**SOURCE TEXT**
*** Begin section ***
Franziska Reed Huxley; Champion for Gardening

Franziska Reed Huxley volunteered at the National Arboretum.
Franziska Reed Huxley volunteered at the National Arboretum. (Friends Of The National Arboretum)
By Adrian Higgins
Washington Post Staff Writer
Wednesday, September 6, 2006

Franziska Reed Huxley, an ebullient promoter of gardening for more than 30 years in Washington, died Sept. 4 at a hospital in Portland, Maine.

Mrs. Huxley, 64, suffered a heart attack a day earlier at her daughter's home in nearby South Portland. She had been in Maine to receive treatment for pancreatic cancer, which was diagnosed this summer.

Mrs. Huxley led tours for the Smithsonian Institution to gardens in the Washington region as well as the Delaware Valley, and each March took groups through the Philadelphia Flower Show.

As a board member of the Friends of the National Arboretum, she organized an annual weekend plant sale in April at the arboretum that became one of the largest events of its kind on the East Coast, drawing thousands of homeowners in search of novel plants at bargain prices.

Widely traveled and keen-eyed with a passion for good gardens, she could describe plants and their settings in enthusiastic detail. She once went wild for a blue flowering shrub she saw in England called ceanothus.

"Every plant has some kind of story," she told the New York Times. "They are not just things growing in a pot. They're almost as good as people."
*** End section ***
**RECORDED INFORMATION**
*** Begin section ***
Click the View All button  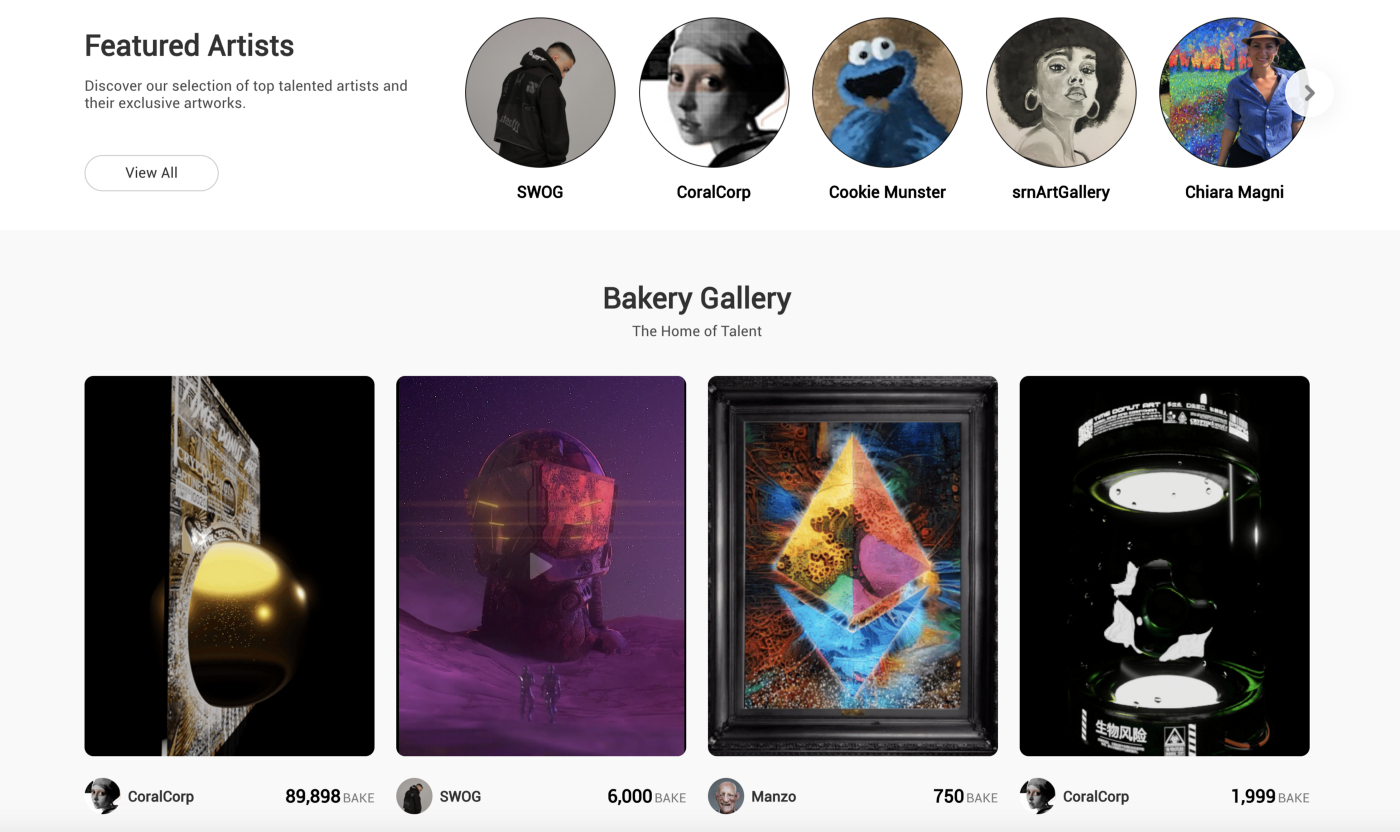point(151,173)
*** End section ***
**TASKS TO COMPLETE**
(a) Summarize the article on Franziska Reed Huxley in two sentences.
(b) Quote the article on Franziska Reed Huxley word for word between "Mrs. Huxley, 64, suffered" and "at bargain prices.", inclusive.

**PER-TASK OUTPUTS**
(a) Franziska Reed Huxley, who promoted gardening in Washington for more than 30 years, died Sept. 4 at 64 in a Portland, Maine, hospital, a day after suffering a heart attack while in Maine for pancreatic cancer treatment. She led Smithsonian tours to gardens and, as a board member of the Friends of the National Arboretum, organized an annual April plant sale that became one of the largest of its kind on the East Coast.

(b)
Mrs. Huxley, 64, suffered a heart attack a day earlier at her daughter's home in nearby South Portland. She had been in Maine to receive treatment for pancreatic cancer, which was diagnosed this summer.

Mrs. Huxley led tours for the Smithsonian Institution to gardens in the Washington region as well as the Delaware Valley, and each March took groups through the Philadelphia Flower Show.

As a board member of the Friends of the National Arboretum, she organized an annual weekend plant sale in April at the arboretum that became one of the largest events of its kind on the East Coast, drawing thousands of homeowners in search of novel plants at bargain prices.